#### Stored data entries
BEGIN

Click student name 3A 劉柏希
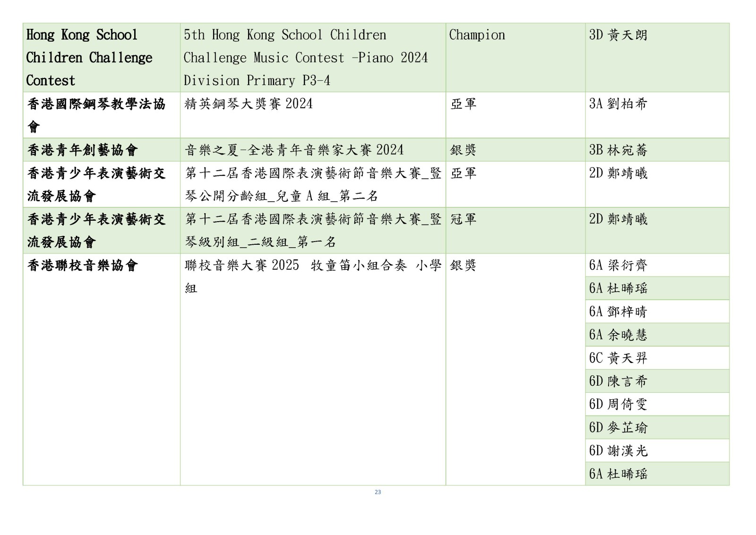The image size is (756, 535). click(618, 104)
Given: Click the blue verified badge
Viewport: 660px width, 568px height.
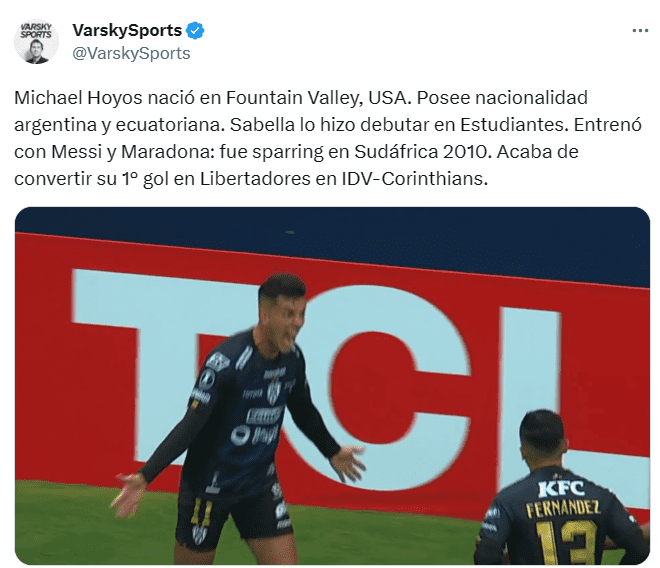Looking at the screenshot, I should pos(195,31).
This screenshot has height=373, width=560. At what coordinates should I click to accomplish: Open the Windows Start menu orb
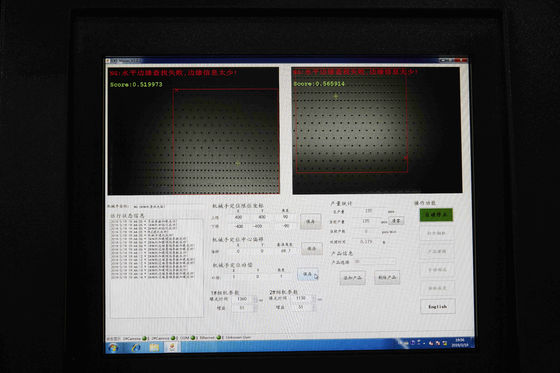[113, 348]
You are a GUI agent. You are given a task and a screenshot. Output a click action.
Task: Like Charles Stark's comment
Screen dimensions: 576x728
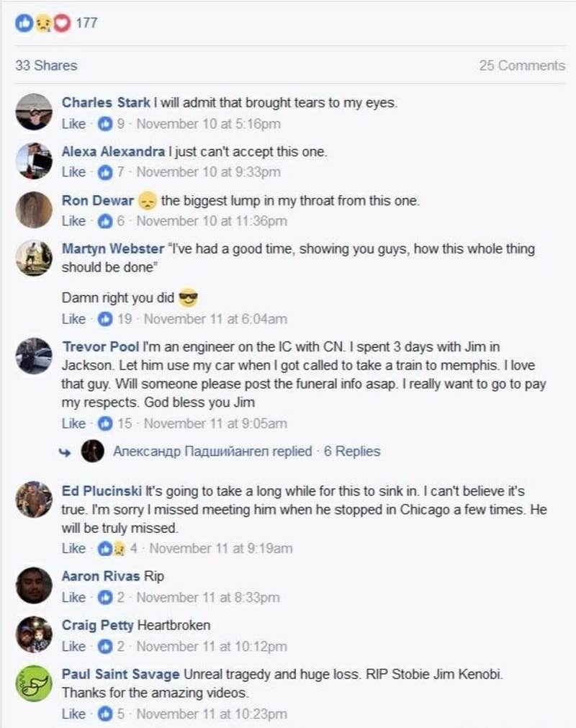[x=73, y=124]
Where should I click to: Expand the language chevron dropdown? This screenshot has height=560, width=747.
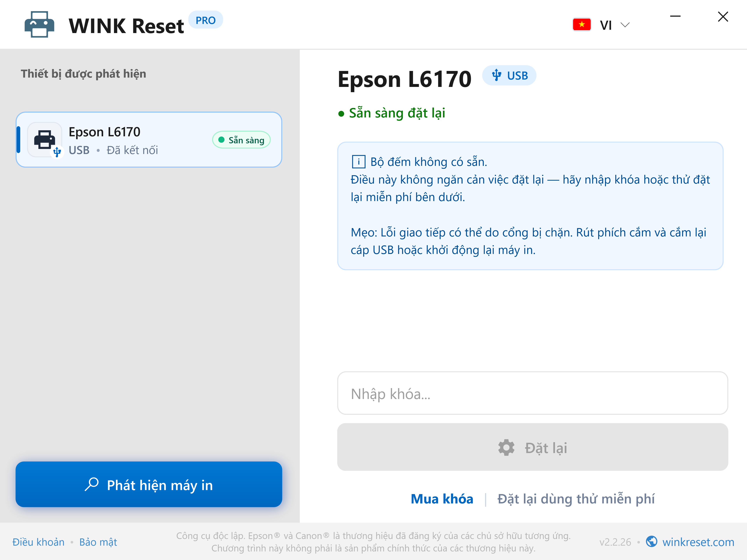[x=625, y=25]
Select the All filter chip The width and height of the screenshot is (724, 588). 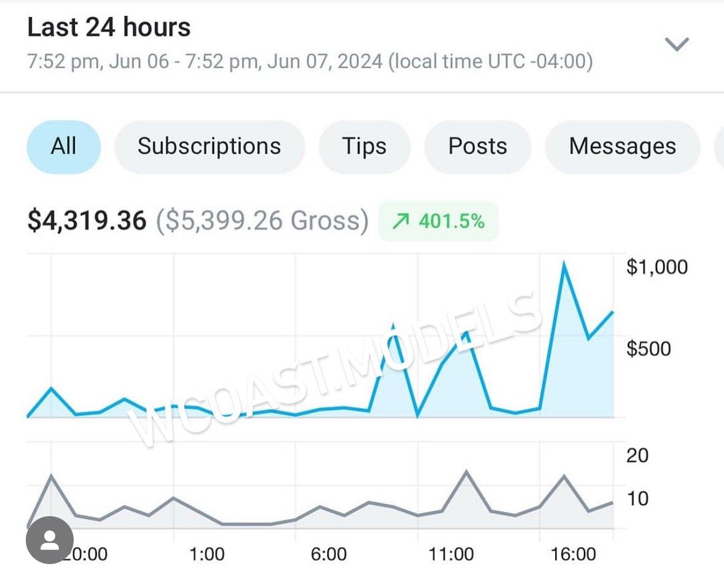[64, 147]
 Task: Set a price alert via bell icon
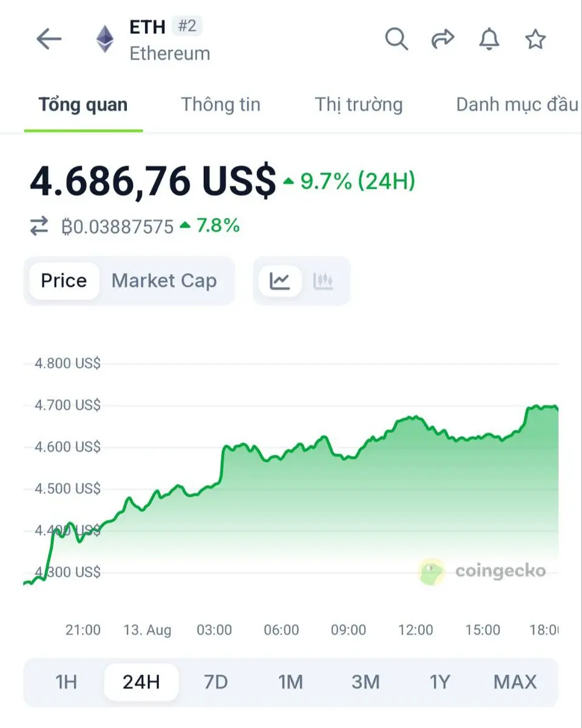[x=489, y=39]
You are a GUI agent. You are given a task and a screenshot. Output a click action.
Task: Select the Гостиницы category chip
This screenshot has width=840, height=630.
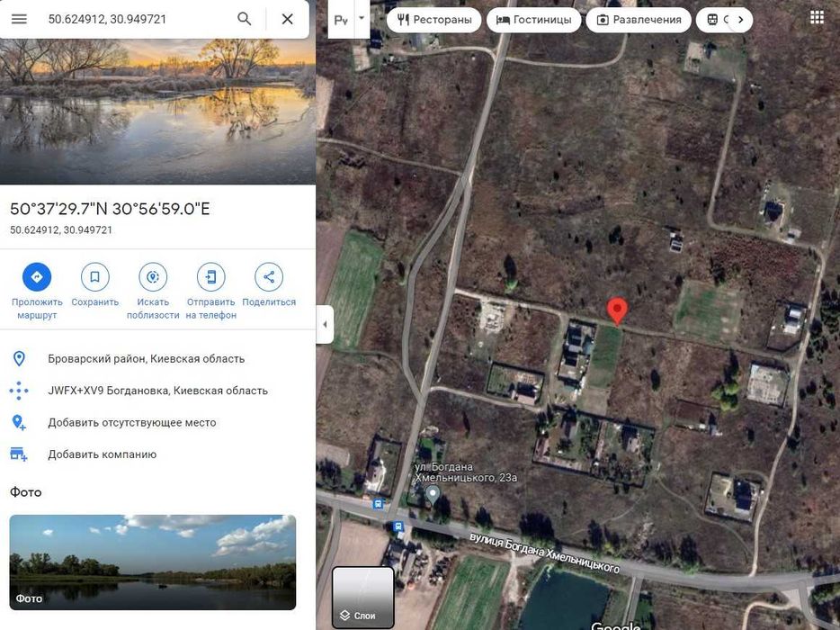coord(533,20)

END

#### WORK TASK
Beginning with the line that contains "Task: Set a price alert via bell icon", repeat every remaining line of the data exactly, the last line included, and omit pictures.

#### EXERCISE RESULT
 Task: Set a price alert via bell icon
[x=489, y=39]
You are a GUI agent. You are given a task and a screenshot. Output a click action.
Task: Select the Гостиницы category chip
This screenshot has width=840, height=630.
coord(533,20)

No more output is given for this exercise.